AVAILABLE RECORDS —

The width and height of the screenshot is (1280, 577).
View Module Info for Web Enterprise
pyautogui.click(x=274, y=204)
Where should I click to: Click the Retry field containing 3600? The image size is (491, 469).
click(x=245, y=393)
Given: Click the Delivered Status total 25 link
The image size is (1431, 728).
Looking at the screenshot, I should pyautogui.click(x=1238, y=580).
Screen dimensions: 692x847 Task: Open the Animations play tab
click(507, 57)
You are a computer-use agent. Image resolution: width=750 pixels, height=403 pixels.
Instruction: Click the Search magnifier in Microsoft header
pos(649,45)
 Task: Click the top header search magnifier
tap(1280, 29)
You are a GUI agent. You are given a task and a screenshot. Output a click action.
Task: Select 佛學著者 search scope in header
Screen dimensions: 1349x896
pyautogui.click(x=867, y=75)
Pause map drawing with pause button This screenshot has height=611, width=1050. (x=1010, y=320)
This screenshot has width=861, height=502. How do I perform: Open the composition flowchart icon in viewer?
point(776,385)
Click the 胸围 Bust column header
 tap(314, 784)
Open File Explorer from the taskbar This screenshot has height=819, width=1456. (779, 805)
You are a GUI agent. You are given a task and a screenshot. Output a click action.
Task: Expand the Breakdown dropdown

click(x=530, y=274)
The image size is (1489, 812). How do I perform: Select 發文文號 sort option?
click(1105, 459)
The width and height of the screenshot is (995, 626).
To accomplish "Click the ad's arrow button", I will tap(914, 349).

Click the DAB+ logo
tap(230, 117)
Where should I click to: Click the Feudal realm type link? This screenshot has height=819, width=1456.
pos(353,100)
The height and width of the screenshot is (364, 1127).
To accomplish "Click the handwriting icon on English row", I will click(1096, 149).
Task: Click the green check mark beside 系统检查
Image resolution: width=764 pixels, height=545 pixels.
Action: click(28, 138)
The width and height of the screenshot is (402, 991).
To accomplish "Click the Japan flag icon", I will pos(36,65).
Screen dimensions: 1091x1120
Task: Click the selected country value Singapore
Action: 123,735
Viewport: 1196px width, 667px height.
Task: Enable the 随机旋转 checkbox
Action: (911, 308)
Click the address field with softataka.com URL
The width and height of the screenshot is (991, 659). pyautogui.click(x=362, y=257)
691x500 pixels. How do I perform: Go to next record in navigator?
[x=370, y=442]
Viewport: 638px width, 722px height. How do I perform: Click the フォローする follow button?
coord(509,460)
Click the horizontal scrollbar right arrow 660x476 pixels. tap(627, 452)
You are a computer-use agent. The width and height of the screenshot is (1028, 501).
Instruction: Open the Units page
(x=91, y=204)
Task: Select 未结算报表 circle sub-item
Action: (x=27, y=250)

STATED PROBLEM — Rewrite all of the data above with "magnifier" changed to "icon" and nothing else altered.

CORRECT RESPONSE —
The width and height of the screenshot is (1280, 577).
View Module Info for Web Enterprise
pyautogui.click(x=274, y=204)
Where should I click to: Click the Retry field containing 3600? The image size is (491, 469).
click(x=245, y=393)
Given: Click the Delivered Status total 25 link
The image size is (1431, 728).
Looking at the screenshot, I should pyautogui.click(x=1238, y=580).
Screen dimensions: 692x847 Task: Open the Animations play tab
click(507, 57)
You are a computer-use agent. Image resolution: width=750 pixels, height=403 pixels.
Instruction: Click the Search icon in Microsoft header
pos(649,45)
 Task: Click the top header search icon
tap(1280, 29)
You are a GUI agent. You are given a task and a screenshot. Output a click action.
Task: Select 佛學著者 search scope in header
Screen dimensions: 1349x896
pyautogui.click(x=867, y=75)
Pause map drawing with pause button This screenshot has height=611, width=1050. (x=1010, y=320)
This screenshot has width=861, height=502. How do I perform: Open the composition flowchart icon in viewer?
point(776,385)
Click the 胸围 Bust column header
 tap(314, 784)
Open File Explorer from the taskbar This screenshot has height=819, width=1456. (779, 805)
You are a GUI agent. You are given a task and a screenshot. Output a click action.
Task: Expand the Breakdown dropdown

click(x=530, y=274)
The image size is (1489, 812). How do I perform: Select 發文文號 sort option?
click(1105, 459)
The width and height of the screenshot is (995, 626).
To accomplish "Click the ad's arrow button", I will tap(914, 349).

Click the DAB+ logo
tap(230, 117)
Where should I click to: Click the Feudal realm type link? This screenshot has height=819, width=1456.
pos(353,100)
The height and width of the screenshot is (364, 1127).
To accomplish "Click the handwriting icon on English row", I will click(1096, 149).
Task: Click the green check mark beside 系统检查
Image resolution: width=764 pixels, height=545 pixels.
Action: click(28, 138)
The width and height of the screenshot is (402, 991).
To accomplish "Click the Japan flag icon", I will pos(36,65).
Screen dimensions: 1091x1120
Task: Click the selected country value Singapore
Action: 123,735
Viewport: 1196px width, 667px height.
Task: Enable the 随机旋转 checkbox
Action: (911, 308)
Click the address field with softataka.com URL
The width and height of the screenshot is (991, 659). pyautogui.click(x=362, y=257)
691x500 pixels. How do I perform: Go to next record in navigator?
[x=370, y=442]
Viewport: 638px width, 722px height. How do I perform: Click the フォローする follow button?
coord(509,460)
Click the horizontal scrollbar right arrow 660x476 pixels. tap(627, 452)
You are a computer-use agent. The width and height of the screenshot is (1028, 501).
Instruction: Open the Units page
(x=91, y=204)
Task: Select 未结算报表 circle sub-item
Action: (x=27, y=250)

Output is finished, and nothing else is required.